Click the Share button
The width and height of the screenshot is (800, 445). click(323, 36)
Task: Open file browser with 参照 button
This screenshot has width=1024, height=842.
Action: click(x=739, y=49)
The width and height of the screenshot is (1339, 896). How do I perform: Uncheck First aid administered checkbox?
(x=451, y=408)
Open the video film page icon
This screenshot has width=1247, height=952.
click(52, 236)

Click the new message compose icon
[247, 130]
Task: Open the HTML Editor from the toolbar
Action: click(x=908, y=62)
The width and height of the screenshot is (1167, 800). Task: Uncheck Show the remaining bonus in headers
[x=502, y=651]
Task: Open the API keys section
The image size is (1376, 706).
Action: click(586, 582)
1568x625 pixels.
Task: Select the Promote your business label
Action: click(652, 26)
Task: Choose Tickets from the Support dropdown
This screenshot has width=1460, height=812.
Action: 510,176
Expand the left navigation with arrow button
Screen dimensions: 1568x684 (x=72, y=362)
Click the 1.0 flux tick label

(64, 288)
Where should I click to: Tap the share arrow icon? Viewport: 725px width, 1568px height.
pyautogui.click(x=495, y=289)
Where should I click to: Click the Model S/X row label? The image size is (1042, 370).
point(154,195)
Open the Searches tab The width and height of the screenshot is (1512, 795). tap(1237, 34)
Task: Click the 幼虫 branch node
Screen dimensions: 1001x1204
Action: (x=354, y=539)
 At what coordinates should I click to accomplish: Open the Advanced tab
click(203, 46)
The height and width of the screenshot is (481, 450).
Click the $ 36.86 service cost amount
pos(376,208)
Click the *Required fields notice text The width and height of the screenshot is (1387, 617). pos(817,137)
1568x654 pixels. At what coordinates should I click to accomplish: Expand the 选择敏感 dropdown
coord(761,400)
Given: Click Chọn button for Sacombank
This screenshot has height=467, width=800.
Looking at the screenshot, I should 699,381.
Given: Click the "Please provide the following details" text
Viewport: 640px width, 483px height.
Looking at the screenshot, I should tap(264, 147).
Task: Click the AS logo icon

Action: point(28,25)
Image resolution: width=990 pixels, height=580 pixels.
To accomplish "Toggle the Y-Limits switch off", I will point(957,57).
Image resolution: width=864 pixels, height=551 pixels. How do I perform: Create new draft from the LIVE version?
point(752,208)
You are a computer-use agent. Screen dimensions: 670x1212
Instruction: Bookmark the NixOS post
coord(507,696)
□ □ □
Pull out each line from the entries above that contains the word "icon", copying those lines in full.

**THE SOLUTION**.
Open the video film page icon
Click the new message compose icon
Where should I click to: Tap the share arrow icon? Viewport: 725px width, 1568px height.
Task: Click the AS logo icon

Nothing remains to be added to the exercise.